Now, I am not an art person. I do not decorate. My workspaces are often sparse and likened to something you might find in Sparta: function before all else. An art school is an odd place for me. Not just that I have no idea how artists have the patience to do what they do, but because I am always left with a nagging feeling that artists can see things I can’t. Adding to that is the strange beige-ness of my Glasgow—the experience left me a bit off kilter. But then the humming started to make sense.

I had traveled through Glasgow before. I drove through the city, magically making it from the south side to the north side—magically because I couldn’t recreate my path if the world depended on it.

So I wasn’t making Glasgow when I stepped of the train: I was seeing what I expected from my Glasgow Experience v1.0 and letting it dictate my Glasgow Experience v2.0. Therefore, the only things that stood out to me where what differentiated Glasgow from all of the other cities I have driven through on a highway. That’s a lot of beige.



The Glasgow School of Art and the museum stood out to me—and the museum only stood out because it was so different from what I expected. Reflecting back on the museum, I keep conflating it with three or four other museums I recall from grade school. It was added to my child-centered museum place. Glasgow was added to my highway city place. And the art school was added to my postindustrial place.



Postindustrial. Never really heard the term until I read the details for this program. The paradigm of one person envisioning and designing an object while and a group of other people use the design to make something is rather industrial. A few folks at the top of the hierarchy have the ideas and the means to abstractly represent them so that a much larger mass of folks lower in the hierarchy can physically construct the object. Strangely, this reminded me of what Mackintosh did. Margaret took the next step—she envisioned and crafted. She saw both ends of the process, and was directly part of both ends of the process. This strikes me as postindustrial.

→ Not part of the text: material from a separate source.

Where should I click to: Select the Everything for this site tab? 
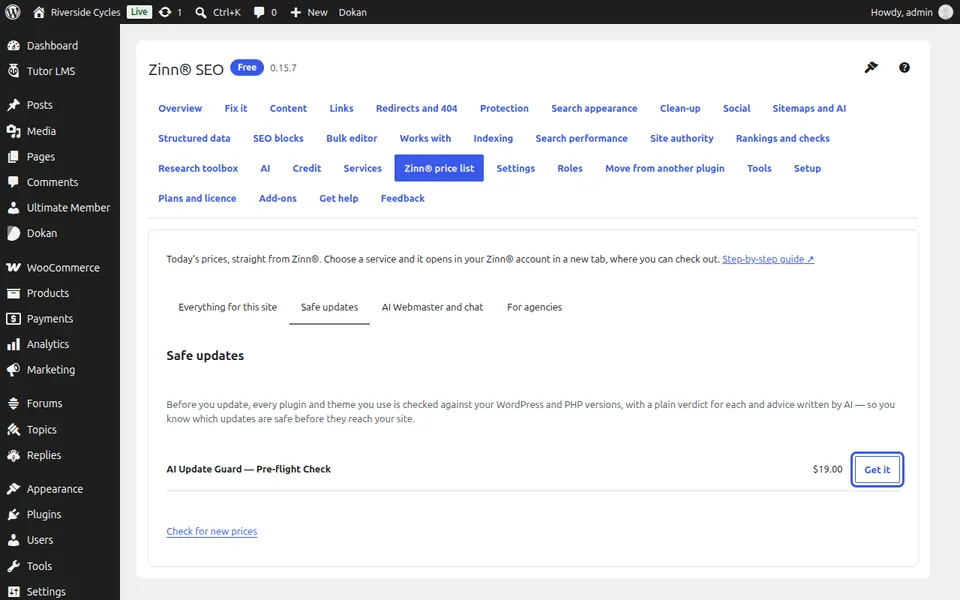[227, 307]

Michael pointed out that many of the great inventors during the Renaissance would draw designs that didn’t actually work if you followed them: the builder had to understand and comprehend the concepts behind the drawings to make the object work. But those same folks who drew their designs with intentional flaws would personally build their own envisioned objects. That shifts the paradigm from an intellectually stratified hierarchy that has less educated folks slavishly follow routines to build objects they don’t fully understand or even possibly use. The postindustrial as I am seeing it is shifting back to a more artisan style system. There are still highly educated folks envisioning things, but now they are becoming more involved in the process of actually building their objects.

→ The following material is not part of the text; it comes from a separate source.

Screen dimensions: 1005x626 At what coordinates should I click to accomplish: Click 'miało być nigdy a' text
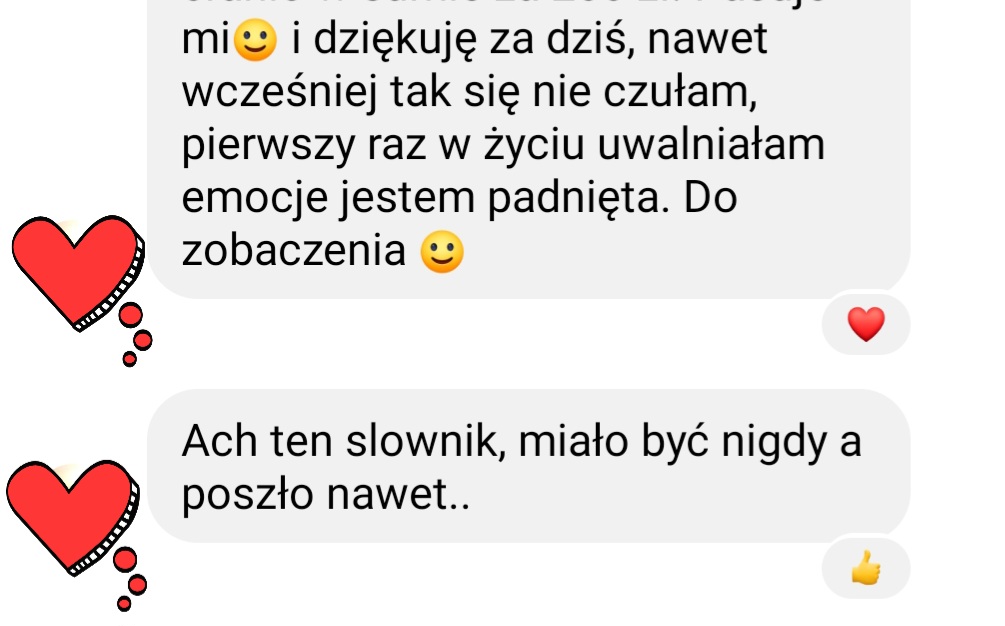click(690, 443)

Places are made. I talked with a lady at a bar and revised my technical writer place. I got off the train in Glasgow, referred to my map and headed out into the city thinking that I was making for myself as I walked. But I wasn’t—I had already made the city and incorporated it into other places. To make a place, experiences occur. To make a postindustrial place, there must be a postindustrial experience. But what is a postindustrial experience? By this line of reasoning, a postindustrial experience is the non sequitur juxtaposition of substantively visceral wrangling’s with the envisioned potential oozing from the discontent of an over-hierarchical, demeaning, bureaucratized, production-at-all-cost paradigm. The people experiencing life in those places are taking a step outside of the beige mindset of how spaces have been presented and wallowing in each spaces’ potential. They are seeing things we may not see.